= Shuffle algebra =

Mathematical concept

In mathematics, a shuffle algebra is a Hopf algebra with a basis corresponding to words on some set, whose product is given by the shuffle product X ⧢ Y of two words X, Y: the sum of all ways of interlacing them. The interlacing is given by the riffle shuffle permutation.

The shuffle algebra on a finite set is the graded dual of the universal enveloping algebra of the free Lie algebra on the set.

Over the rational numbers, the shuffle algebra is isomorphic to the polynomial algebra in the Lyndon words.

The shuffle product occurs in generic settings in non-commutative algebras; this is because it is able to preserve the relative order of factors being multiplied together - the riffle shuffle permutation.

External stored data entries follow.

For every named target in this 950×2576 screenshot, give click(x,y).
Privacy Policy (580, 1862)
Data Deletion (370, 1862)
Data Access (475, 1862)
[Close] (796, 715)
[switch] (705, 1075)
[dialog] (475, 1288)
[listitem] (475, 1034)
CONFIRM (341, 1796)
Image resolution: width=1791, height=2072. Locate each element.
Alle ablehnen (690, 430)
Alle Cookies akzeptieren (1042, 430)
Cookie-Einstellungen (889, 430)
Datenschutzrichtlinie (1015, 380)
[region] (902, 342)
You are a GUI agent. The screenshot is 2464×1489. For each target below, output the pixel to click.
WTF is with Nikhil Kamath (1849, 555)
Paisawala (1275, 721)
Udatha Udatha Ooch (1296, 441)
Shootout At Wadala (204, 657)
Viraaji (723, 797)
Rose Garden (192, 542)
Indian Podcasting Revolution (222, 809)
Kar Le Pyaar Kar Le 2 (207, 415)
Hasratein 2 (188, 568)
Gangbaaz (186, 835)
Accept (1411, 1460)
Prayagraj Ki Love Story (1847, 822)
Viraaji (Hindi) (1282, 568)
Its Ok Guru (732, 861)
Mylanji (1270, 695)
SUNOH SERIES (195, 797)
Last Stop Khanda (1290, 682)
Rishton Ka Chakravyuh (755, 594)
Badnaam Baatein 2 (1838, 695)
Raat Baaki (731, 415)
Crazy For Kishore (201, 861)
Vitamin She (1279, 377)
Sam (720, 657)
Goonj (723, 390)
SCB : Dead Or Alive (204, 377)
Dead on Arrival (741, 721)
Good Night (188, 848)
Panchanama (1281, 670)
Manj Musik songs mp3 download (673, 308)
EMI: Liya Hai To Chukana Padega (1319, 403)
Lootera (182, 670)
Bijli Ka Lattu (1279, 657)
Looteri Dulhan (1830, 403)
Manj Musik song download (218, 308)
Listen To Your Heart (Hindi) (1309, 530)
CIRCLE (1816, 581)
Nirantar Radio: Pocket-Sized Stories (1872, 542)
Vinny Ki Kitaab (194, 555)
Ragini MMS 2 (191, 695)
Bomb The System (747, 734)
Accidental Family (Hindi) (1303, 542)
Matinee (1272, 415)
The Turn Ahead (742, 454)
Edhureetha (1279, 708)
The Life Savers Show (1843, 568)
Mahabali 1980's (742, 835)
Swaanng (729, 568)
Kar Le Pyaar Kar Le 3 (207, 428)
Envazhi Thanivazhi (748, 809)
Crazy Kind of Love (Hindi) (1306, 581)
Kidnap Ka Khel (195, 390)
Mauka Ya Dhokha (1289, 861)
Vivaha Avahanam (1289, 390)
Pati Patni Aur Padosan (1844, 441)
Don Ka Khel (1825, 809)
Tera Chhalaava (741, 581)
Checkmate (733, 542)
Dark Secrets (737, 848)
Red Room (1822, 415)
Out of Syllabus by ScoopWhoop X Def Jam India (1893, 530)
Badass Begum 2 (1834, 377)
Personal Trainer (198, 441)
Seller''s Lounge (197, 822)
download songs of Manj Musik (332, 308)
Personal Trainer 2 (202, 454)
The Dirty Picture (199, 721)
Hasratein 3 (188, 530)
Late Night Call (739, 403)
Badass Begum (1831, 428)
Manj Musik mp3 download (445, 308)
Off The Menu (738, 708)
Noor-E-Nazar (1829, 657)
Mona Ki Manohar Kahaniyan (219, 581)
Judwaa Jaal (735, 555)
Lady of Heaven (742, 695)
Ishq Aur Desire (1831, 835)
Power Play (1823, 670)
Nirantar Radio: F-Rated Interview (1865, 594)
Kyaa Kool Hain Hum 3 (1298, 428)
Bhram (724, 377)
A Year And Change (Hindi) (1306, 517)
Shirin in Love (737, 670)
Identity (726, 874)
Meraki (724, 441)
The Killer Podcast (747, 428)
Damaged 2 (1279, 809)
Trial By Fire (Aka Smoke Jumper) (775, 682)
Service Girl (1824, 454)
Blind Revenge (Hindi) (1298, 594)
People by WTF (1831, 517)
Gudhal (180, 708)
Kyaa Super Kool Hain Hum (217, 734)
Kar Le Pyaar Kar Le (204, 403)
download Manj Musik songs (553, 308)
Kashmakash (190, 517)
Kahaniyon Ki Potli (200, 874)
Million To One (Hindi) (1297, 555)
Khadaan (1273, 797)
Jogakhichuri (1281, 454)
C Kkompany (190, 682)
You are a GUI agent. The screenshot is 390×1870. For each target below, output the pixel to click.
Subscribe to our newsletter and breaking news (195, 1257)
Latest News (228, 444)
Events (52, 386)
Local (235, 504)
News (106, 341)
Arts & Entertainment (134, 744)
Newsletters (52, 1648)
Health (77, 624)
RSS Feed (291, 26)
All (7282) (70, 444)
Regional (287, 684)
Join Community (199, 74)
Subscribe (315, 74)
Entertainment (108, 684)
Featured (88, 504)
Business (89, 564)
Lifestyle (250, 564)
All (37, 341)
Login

This can be held in contrast to the divided power structure, which becomes appropriate when factors are commutative.

==Shuffle product==
The shuffle product of words of lengths m and n is a sum over the (m+n)!/m!n! ways of interleaving the two words, as shown in the following examples:
ab ⧢ xy = abxy + axby + xaby + axyb + xayb + xyab
aaa ⧢ aa = 10aaaaa

It may be defined inductively by
u ⧢ ε = ε ⧢ u = u
ua ⧢ vb = (u ⧢ vb)a + (ua ⧢ v)b
where ε is the empty word, a and b are single elements, and u and v are arbitrary words.

The shuffle product was introduced by Eilenberg & Mac Lane (1953). The name "shuffle product" refers to the fact that the product can be thought of as a sum over all ways of riffle shuffling two words together: this is the riffle shuffle permutation. The product is commutative and associative.

The shuffle product of two words in some alphabet is often denoted by the shuffle product symbol ⧢ (Unicode character U+29E2 shuffle product, derived from the Cyrillic letter ш sha).

==Infiltration product==
The closely related infiltration product was introduced by Chen, Fox & Lyndon (1958). It is defined inductively on words over an alphabet A by

fa ↑ ga = (f ↑ ga)a + (fa ↑ g)a + (f ↑ g)a
fa ↑ gb = (f ↑ gb)a + (fa ↑ g)b

For example:
ab ↑ ab = ab + 2aab + 2abb + 4 aabb + 2abab
ab ↑ ba = aba + bab + abab + 2abba + 2baab + baba

The infiltration product is also commutative and associative.